The idea of grouping documents takes its roots in so-called Cluster Hypothesis (Rijsbergen, 1979) according to which relevant documents tend to be highly similar to each other (and therefore tend to appear in the same clusters). Thus, it is possible to reduce the number of documents that need to be compared to a given query, as it suffices to match the query against cluster representatives first. In case of documents collections pertaining different themes one can imagine a hierarchical clustering, according to which we identify rough categories first and next we refine these categories into sub-categories, sub-sub-categories, and so-on. However such an approach offers only technical improvement in searching relevant documents, as we obtain something like “nested index” representing the content of the whole collection.
A more radical solution can be gained by using so-called document maps, (Becks, 2001), where a graphical representation allows to convey information about the relationships of individual documents or group of documents. This way, apart of clusters presentation, we gain additional “dimension”: visualization of a certain similarity among the documents. The well-known representative of such formalism is WEBSOM – a system for organizing collection of text documents onto meaningful maps for exploration and search1 (Kohonen et al., 2000). The system uses Kohonen’s (2001) SOM (Self-Organizing Map) algorithm that automatically organizes the documents onto a two-dimensional grid so that related documents appear close to each other. Although it allows analyzing collections of up to one million documents, its main drawback are large time and space complexity what raises questions of scaling and updating of document maps.

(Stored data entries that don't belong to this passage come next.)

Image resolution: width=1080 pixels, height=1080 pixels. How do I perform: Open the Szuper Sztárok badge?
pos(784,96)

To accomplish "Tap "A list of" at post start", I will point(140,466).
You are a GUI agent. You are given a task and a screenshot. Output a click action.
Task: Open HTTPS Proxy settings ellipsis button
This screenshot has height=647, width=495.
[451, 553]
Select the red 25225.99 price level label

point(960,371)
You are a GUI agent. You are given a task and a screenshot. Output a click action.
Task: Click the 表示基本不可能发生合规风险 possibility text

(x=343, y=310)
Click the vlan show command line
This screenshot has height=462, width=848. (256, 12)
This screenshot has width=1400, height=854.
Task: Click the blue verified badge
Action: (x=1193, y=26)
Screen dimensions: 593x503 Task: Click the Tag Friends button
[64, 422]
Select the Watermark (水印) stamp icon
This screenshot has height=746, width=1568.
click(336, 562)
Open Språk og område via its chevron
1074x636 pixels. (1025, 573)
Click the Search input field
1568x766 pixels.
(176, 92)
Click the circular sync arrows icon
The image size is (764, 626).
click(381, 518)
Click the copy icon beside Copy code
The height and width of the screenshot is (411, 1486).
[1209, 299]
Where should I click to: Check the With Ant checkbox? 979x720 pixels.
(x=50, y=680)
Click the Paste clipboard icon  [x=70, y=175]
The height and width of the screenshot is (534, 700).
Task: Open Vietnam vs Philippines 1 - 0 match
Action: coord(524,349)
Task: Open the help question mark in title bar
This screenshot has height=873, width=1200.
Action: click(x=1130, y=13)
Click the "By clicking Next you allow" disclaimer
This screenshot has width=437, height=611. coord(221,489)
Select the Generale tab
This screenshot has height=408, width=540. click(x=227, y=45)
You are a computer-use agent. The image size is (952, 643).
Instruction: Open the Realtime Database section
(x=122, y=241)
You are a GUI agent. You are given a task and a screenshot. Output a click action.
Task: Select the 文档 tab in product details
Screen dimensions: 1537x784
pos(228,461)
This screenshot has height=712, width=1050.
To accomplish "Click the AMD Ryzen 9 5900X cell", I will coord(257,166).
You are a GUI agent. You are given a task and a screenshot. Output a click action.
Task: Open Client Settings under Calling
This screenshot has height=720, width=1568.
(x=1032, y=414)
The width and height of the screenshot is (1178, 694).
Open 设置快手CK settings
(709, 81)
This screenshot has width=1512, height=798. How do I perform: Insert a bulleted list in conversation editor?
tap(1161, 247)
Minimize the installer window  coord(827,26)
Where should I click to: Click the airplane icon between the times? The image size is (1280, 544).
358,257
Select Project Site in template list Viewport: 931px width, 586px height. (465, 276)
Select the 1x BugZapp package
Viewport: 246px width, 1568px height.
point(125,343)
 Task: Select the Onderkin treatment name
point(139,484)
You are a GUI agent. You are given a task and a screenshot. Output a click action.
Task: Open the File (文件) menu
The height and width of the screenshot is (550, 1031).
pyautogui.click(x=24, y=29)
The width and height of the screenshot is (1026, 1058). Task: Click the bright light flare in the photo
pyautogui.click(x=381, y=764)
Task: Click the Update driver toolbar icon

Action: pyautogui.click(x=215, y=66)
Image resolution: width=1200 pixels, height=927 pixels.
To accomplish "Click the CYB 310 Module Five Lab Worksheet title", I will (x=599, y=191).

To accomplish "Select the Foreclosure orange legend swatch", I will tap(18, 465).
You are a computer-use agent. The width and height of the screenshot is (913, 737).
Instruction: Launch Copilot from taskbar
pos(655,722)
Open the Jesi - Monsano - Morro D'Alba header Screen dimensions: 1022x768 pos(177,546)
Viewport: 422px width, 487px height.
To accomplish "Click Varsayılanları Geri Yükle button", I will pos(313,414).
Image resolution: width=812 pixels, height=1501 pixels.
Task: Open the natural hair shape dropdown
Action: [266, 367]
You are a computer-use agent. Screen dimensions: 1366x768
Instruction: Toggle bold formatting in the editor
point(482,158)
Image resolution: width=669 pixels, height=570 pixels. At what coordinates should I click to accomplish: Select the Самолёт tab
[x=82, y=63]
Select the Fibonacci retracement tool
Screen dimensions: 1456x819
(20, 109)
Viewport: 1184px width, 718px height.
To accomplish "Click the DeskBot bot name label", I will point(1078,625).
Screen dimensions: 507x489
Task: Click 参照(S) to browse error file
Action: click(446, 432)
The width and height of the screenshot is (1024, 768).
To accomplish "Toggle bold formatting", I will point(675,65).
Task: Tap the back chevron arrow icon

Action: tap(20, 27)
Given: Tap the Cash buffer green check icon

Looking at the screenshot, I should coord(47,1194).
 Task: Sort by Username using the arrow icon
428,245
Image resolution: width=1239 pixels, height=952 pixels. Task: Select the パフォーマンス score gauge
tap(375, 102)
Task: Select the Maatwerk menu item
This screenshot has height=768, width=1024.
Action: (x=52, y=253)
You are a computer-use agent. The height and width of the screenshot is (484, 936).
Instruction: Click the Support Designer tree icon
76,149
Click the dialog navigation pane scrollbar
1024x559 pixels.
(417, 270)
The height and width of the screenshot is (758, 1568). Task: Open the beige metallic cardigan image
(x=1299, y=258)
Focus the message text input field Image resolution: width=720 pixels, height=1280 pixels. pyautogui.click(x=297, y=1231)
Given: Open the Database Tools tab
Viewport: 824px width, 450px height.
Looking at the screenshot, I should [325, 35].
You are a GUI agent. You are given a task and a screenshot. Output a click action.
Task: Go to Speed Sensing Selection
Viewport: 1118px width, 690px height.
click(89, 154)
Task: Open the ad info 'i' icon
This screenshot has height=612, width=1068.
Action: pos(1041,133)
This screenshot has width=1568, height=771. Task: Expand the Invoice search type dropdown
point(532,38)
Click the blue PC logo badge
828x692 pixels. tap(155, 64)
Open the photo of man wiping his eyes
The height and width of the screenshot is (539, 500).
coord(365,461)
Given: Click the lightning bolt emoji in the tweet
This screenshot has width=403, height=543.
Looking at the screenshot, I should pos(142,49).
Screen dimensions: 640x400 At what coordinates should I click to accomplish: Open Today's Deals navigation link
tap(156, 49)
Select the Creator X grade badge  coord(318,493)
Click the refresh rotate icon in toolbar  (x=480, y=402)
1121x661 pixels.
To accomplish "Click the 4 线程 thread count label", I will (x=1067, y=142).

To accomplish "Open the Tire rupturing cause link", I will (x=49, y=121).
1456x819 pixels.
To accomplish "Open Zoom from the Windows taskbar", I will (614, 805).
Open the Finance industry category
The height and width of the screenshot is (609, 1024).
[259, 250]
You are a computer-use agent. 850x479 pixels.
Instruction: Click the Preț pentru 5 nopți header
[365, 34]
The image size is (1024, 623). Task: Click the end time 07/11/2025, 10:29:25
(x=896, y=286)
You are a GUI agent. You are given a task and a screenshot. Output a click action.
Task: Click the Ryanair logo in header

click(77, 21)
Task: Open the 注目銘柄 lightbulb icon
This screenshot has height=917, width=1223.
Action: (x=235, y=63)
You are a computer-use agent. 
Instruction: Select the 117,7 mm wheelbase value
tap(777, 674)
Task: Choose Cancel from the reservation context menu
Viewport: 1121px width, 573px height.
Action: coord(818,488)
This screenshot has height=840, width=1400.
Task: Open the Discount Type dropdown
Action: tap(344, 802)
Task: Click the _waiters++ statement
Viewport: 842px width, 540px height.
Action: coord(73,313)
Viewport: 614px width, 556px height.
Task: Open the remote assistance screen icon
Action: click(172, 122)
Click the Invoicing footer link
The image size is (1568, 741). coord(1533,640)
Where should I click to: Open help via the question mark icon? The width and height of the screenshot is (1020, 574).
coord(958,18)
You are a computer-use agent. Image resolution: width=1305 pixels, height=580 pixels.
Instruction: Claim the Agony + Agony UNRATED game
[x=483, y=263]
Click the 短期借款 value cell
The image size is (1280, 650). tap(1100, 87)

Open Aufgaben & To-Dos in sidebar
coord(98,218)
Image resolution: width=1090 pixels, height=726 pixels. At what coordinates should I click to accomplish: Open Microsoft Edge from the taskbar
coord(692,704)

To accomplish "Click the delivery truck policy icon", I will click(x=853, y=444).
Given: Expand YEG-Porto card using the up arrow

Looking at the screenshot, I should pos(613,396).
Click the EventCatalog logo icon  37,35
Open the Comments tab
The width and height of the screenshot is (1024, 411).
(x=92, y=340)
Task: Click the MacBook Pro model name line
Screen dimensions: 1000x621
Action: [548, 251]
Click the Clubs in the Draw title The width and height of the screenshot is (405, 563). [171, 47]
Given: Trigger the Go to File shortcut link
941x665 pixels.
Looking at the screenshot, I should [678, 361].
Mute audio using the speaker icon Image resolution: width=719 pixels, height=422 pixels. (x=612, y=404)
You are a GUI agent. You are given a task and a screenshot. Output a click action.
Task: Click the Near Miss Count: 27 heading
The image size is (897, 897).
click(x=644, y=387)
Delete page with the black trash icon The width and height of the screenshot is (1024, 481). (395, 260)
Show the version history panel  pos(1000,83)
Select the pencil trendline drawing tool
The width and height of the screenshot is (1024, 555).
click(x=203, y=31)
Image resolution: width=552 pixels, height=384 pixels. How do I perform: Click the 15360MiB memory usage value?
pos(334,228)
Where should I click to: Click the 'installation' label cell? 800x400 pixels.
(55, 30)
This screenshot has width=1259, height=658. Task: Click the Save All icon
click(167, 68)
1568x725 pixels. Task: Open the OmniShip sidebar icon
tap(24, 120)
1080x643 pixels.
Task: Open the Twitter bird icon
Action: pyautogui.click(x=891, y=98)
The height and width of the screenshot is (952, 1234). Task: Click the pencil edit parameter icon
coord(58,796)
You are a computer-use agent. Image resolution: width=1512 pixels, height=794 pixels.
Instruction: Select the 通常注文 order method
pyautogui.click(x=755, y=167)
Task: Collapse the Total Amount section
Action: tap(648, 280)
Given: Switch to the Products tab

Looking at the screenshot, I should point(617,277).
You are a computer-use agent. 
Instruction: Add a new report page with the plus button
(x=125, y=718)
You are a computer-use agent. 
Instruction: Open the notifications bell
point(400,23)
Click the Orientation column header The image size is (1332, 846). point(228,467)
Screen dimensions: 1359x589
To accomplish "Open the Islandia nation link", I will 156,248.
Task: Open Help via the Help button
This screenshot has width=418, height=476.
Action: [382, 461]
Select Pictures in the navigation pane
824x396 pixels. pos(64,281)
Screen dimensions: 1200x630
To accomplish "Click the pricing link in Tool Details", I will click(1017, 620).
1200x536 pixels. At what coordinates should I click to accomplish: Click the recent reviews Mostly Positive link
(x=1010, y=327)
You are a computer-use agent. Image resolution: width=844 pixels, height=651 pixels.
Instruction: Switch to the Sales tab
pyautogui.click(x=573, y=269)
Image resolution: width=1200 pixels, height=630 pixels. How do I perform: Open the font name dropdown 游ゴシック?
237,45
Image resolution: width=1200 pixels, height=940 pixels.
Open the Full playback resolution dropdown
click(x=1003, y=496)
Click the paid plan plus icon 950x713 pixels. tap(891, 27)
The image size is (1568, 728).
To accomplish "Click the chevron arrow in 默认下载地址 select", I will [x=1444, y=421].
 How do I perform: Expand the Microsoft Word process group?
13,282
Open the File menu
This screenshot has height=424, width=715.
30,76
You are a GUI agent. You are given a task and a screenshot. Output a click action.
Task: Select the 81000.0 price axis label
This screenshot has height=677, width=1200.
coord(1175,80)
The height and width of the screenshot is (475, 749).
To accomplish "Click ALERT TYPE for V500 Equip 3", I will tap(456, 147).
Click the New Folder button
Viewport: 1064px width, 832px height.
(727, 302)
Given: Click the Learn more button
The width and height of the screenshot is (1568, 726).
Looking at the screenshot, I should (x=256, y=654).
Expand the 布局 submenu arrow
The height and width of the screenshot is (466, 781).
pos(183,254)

The problem of document map creation is closely related to Web mining activity (Chakrabarti, 2002). Its nature can be characterized as extracting nontrivial, previously unknown, and potentially useful information from a given set of Web sites. Document maps are developed in the framework of Information Visualization, or IV for brevity – a process that “aims at an interactive visualization of abstract non-spatial phenomena such as bibliographic data sets, web access patterns, etc.”, (Börner, Chen & Boyack, 2003). The principal idea in IV relies upon displaying inter-document similarity by representing the entire documents collection as 2-dimensional points on a plane in such a way that the relative distance between the points represents similarity between the corresponding documents2.
Key Terms in this Chapter
Top ic: A label (or label vector) describing common characteristics of a subset of documents (e.g. suitability of texts for different age groups). Equivalently it refers to thematic homogeneity of the subset of documents.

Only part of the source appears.